ORANGE — In a move that surprised many throughout the region, the Grand Lodge of the Benevolent and Protective Order of Elks chose to shutter Lodge No. 1837 Monday, also known as the Athol-Orange Lodge of Elks, at 92 New Athol Road.

One would be hard pressed to find an individual in the North Quabbin Region that has not attended a number of events held in the popular hall. At the time of its closing, at least two Scout groups were still making use of the lodge for their regular meetings.

Reaching out to members of the Lodge for statement on the closing, Junior Past Exalted Ruler Keith Truhart Jr., offered the following statement:

“For almost 75 years the Athol-Orange Lodge of Elks No. 1837 has proudly and faithfully served our community. Though only a number to the Grand Lodge and one that seems to have not added up, the Elks have been so much more to our community. It has been a place of great joy for our weddings, anniversaries and birthday parties. As well as sorrow for our funerals and memorials. We have raised three generations of local kids into Elkdom and tried to instill and follow the pillars of our organization. Over the decades the A/O Elks have charitably given out hundreds of thousands of dollars in scholarships to local students. They have held countless events for our Veterans and tried to better their lives at every possible opportunity. It is a sad day and a great loss to not only the membership of 1837 but to the entire community that can never be gotten back.”
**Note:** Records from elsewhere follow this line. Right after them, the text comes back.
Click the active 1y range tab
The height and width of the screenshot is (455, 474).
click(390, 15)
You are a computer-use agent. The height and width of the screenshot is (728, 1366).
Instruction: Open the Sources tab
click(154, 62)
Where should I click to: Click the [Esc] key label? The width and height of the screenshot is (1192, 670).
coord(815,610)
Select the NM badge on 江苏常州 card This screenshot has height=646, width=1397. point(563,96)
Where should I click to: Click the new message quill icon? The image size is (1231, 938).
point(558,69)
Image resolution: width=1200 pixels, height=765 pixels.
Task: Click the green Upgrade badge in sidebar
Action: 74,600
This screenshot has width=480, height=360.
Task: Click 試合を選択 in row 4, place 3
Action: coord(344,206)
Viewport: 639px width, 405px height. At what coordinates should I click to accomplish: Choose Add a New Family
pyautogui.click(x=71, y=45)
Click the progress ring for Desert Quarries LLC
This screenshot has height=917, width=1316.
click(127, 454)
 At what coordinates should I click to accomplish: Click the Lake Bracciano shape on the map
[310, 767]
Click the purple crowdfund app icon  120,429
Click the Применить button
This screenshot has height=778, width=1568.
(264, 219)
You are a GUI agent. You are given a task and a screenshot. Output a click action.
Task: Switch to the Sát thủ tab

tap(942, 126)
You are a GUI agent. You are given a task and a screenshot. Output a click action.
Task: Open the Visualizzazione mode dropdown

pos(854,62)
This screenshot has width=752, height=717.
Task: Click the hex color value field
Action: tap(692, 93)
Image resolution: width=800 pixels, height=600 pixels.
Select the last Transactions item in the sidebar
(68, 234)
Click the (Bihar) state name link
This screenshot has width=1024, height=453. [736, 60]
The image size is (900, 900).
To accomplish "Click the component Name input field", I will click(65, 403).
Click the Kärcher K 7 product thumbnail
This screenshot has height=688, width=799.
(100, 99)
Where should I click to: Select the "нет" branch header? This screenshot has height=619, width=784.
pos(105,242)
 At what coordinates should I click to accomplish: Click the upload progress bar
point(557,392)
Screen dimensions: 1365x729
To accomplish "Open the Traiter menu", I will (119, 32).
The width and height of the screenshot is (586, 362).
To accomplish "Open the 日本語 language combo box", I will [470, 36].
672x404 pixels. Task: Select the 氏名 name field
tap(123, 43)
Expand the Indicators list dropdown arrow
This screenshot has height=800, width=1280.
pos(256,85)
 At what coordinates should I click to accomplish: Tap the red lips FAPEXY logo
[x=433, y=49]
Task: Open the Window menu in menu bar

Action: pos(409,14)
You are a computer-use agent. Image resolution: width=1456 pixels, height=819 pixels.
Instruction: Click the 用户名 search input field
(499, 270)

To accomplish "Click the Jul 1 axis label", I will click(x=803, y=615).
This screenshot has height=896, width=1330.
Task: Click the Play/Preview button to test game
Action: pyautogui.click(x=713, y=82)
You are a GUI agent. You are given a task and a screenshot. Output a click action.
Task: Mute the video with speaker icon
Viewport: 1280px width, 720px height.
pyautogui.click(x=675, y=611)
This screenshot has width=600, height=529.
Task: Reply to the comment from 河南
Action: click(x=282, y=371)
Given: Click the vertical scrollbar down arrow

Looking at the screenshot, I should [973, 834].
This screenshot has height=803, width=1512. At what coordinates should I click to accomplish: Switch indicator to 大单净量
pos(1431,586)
Others who wished to remain anonymous cited a number of factors that led to the closing of the lodge. Bingo participation has seen a steady decline, dwindling from 150 to 200 players a week, to 75 on a good evening. In order for the Lodge to break even they needed at least 100 participants a week. Also considered a factor is the recent re-assessment of the lodge by the town. After being considered tax exempt as a nonprofit for decades, the town re-assessed the Lodge for fiscal year 2016 and so between March of 2016 and July of 2017 the Lodge was forced to pay the town $25,000 in property taxes. Lastly, is the declining membership that many organizations are seeing as a result of the internet age and the rise of social media. Despite attempts to raise more revenue through meat raffles, dances, craft fairs, and the like the Lodge was just not bringing in the revenue needed to stay afloat.

A steering committee was created five years ago with the members appointed by the Grand Lodge for the purpose of fixing some of the lodge’s issues but in the end they were unable to prevent the lodge’s closing. At the time that the rug was pulled out from under members consideration was being made for moving the Lodge to a smaller establishment.

As for the organizations that use the Lodge regularly, local Scout leaders were told they can enter the building this Saturday morning between 10 and 12 a.m. to remove their equipment. Any organization that has already booked an event in the hall will be contacted by a representative of Grand Lodge about a refund. Concerned Bingo players are asked to contact the Bingo commissioner through the state’s lottery system.